No verão de 2023, após anos de reclamações, Francisco decidiu enviar ao Peru o arcebispo de Malta, Charles Scicluna, e o padre espanhol Jordi Bertomeu, com a missão de investigar os numerosos relatos de abusos dentro da Congregação.
Pouco depois do início da investigação dos enviados papais, o arcebispo de Piura e Tumbes, monsenhor José Eguren, renunciou ao cargo. Ele havia sido ligado às práticas do Sodalício pelo jornalista Pedro Salinas.
Segundo a Igreja, a recente expulsão de Figari procura trazer justiça, mas algumas das suas vítimas estão céticas.
José Enrique Escardó Steck, que relatou ter sido vítima de abusos por parte de Figari, Doig e outros funcionários do Sodalício quando era um jovem sob seus cuidados, acredita que o anúncio da expulsão é “mais um exemplo das estratégias de marketing da Igreja Católica”. , que “não se preocupa com as vítimas, mas com a imagem da Igreja”.
“Procuravam um bode expiatório para expulsar, para que esta organização baseada na violência física, psicológica e sexual pudesse continuar”, disse Steck à BBC News Mundo.
Ele reclama que as denúncias que apresentou contra Figari e outros integrantes do Sodalício nunca prosperaram devido à influência que a organização mantém no Peru.

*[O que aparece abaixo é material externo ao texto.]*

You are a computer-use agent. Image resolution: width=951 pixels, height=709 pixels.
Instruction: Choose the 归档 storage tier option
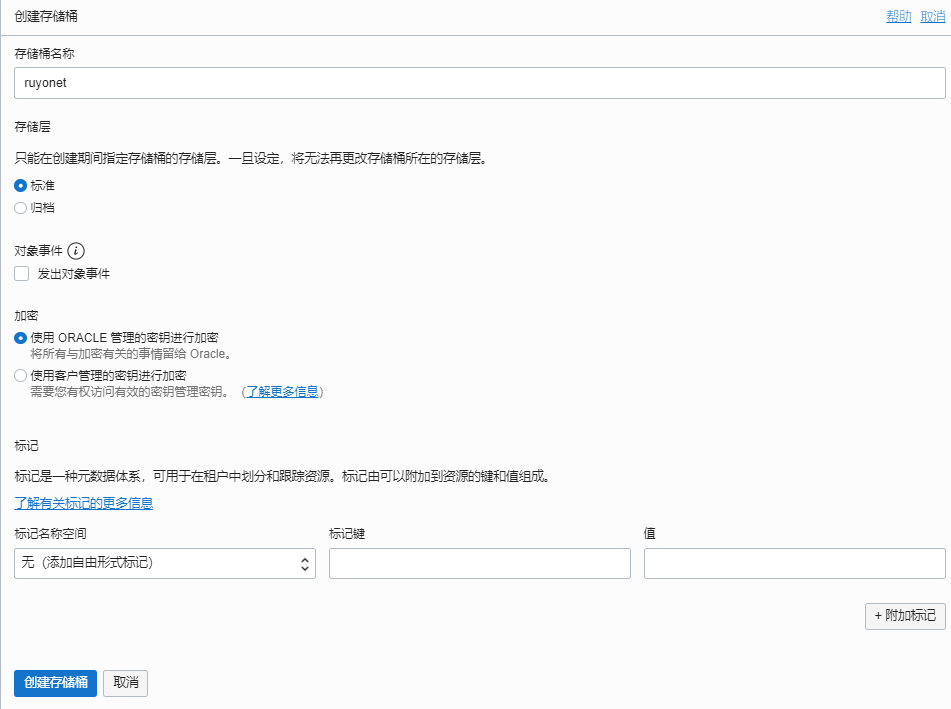pos(21,208)
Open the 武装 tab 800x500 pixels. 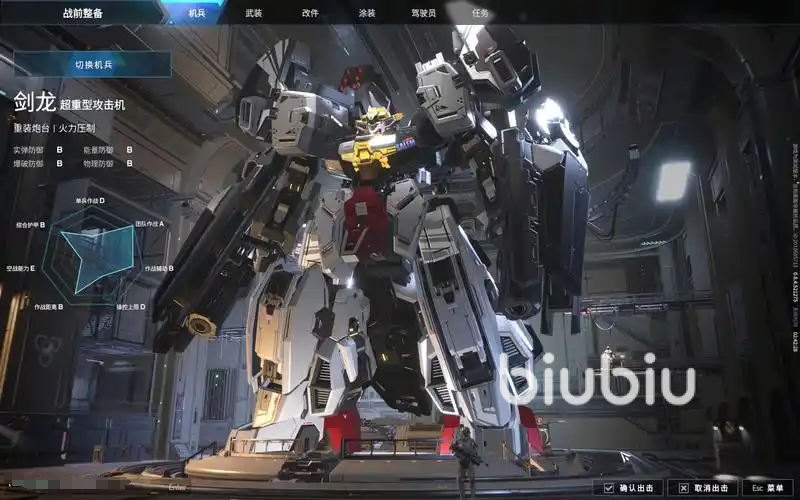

Está pendente o último recurso apresentado à Procuradoria Superior do Crime Organizado contra a decisão de arquivamento do processo.
O atual superior das Sodalitas, José David Correa, afirmou em comunicado após tomar conhecimento da decisão de expulsão de Luis Fernando Figari, que ele “é o fundador histórico do Sodalício de Vida Cristã, mas não é uma referência espiritual para a nossa comunidade”. .
A atual liderança do Sodalício diz estar comprometida com “um processo de renovação”.
Embora a declaração de Correa diga que ele reconhece profundamente a dor das vítimas e reitera a sua solidariedade para com elas, Steck disse que ninguém da Igreja Católica lhe pediu desculpas pelos abusos que sofreram.
Algumas vozes acreditam que o único caminho possível é a sua dissolução.
Pao Ugaz afirma que a “decisão inusitada e muito corajosa” tomada pelo Papa Francisco “é uma lição para a Igreja e a Justiça peruana e anuncia o início do fim de uma organização que até agora gozava de impunidade”.
O outro jornalista que ajudou a tornar visíveis as acusações de abuso, Pedro Salinas, disse esperar que a Santa Sé não tivesse “outra escolha senão ditar a dissolução” do Sodalitium.